· 

行政書士試験独学⑨民法総則

 行政書士試験独学9回目「民法総則」。とうとう民法に入る。憲法・行政法は公法だったが、民法は私法の最重要な一般法である。私人間の生活関係を規律し、私たちが最も身近に法を感じる。民法を制さずして、すべての法律系国家資格試験に合格はない。行政書士試験では、その傾向が顕著だ。民法は120年ぶりの大改正があり、昨年から施行された。行政書士試験においても昨年度から適用され、改正前と改正後と2年にわたり挑戦した受験生は大変な思いをしたはず。上記のような点を踏まえて、解説していこう。

 まずは民法の全体像を軽く紹介する。

 民法の条文は全部で1050条。大別すれば「財産法」と「家族法」に分かれる。体系は①総則→②―⑴財産法・⑵家族法→③―⑴財産法は物権と債権/家族法は親族と相続となる。この構造はパンデクテン方式と呼ばれる。では、L書の項目に従い、総則の学習論点と出題されそうな記述対策を見ていく。

【権利の主体】①民法の基本原則・・・通読のみ(出題されない)②私権の行使・制約原理・・・一般的原理をおさらい(出題されない)③権利能力・意思能力・行為能力・・・三つの能力の比較(具体例で覚える/例・意思無能力者の行為は無効となるが、行為当時に意思無能力だったことを証明することは困難。では、意思無能力者を保護する手段として考えられる制度は何?【答/制限行為能力者制度】/胎児の権利能力とその判例に注意/権利なき社団(判例あり)④未被成年者・・・条文素読が必須。未成年者がその行為をするには事前に法定代理人の同意を得ることが原則⇔その例外は?
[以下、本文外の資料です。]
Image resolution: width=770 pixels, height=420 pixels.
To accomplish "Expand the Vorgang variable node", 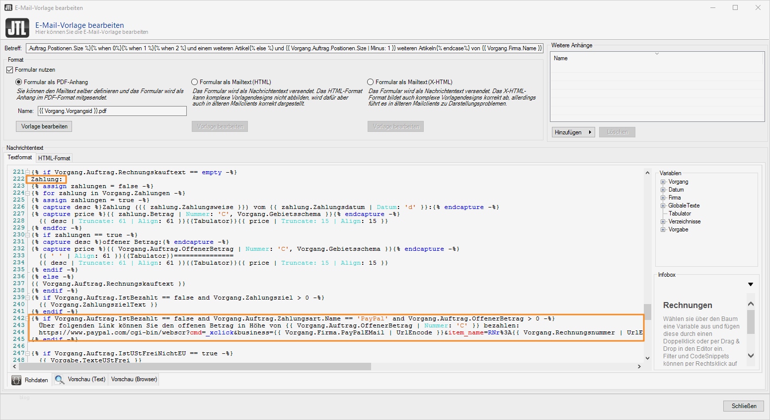I will click(x=663, y=182).
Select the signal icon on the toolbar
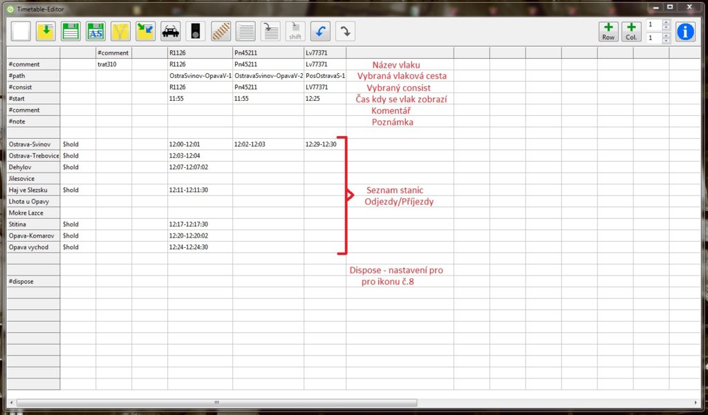708x415 pixels. (x=194, y=31)
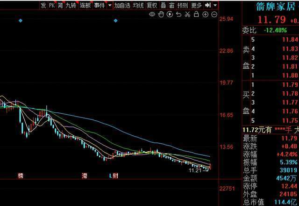Click the second blue diamond marker above chart
This screenshot has width=299, height=206.
pyautogui.click(x=115, y=21)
 ⑤成年被後見人・被保佐人・・・要件と手続。原則と例外を押さえる⑥被補助人・相手方の保護・・・被補助人の要件と手続。相手方の催告権(20条)と詐術(判例あり)⑦失踪宣告・・・普通失踪と特別失踪の比較。要件と効果を確認する(←助言/【記述対策失踪宣言の取消し(32条)に関して、夫婦の一方が失踪宣告を受けた後、他方が再婚した場合、どうなるのか?

【権利の主体】⑧物・・・主物と従物に条文が大事。【法律行為】⑨法律行為・・・通読のみ。【意思表示】⑩意思表示・心裡留保・・・意思表示の構造を学習する。意思の不存在・瑕疵ある意思表示の違い。心裡留保は「嘘をついている」(原則有効)とし、相手方が悪意・有過失の場合は無効(←助言【語呂合わせ】〝ゼンユ、アカム〟(宅建基本書からのパクリ)。改正民法では、93条但書きは微妙に修正されている)。93条は身分行為には適用されない(例・婚姻/養子縁組)⑪通謀虚偽表示・・・本人と相手方二人が嘘をついていること。原則無効で、善意の第三者に対抗できない(94条)。ここで問題【記述問題】となるのは、第三者の定義・範囲・その判例のすべて。また94条2項につき類推適用⑫錯誤・・・95条は大幅に改正。具体的には「法律行為の目的及び取引上の社会通念に照らして重要なもの」である場合と明記した。要件は二つ。⑴要素の錯誤の定義は記述対策必須(判例)⑵表意者に重過失があっても、どんな場合(95条3項各号)なら表意者自身の意思表示を取り消せるのか?動機の錯誤(判例)/主張権者【記述対策】原則と例外(判例あり)⑬詐欺と強迫・無効と取消し・・・詐欺と強迫とは大幅に修正された(1項は変更なし)。2項→相手方に対する意思表示について第三者が詐欺を行った場合、相手方がその事実を知り、又は知ることができたときに限り、その意思表示を取り消せることができる(⇔改正前は、事実を知っていたのみ)。3項→前2項の規定による詐欺による意思表示の取消しは、善意無過失の第三者に対抗することができない(⇔改正前は善意のみ)/無効と取消しの相違をしっかりと把握する。追認に関する条文を押さえる。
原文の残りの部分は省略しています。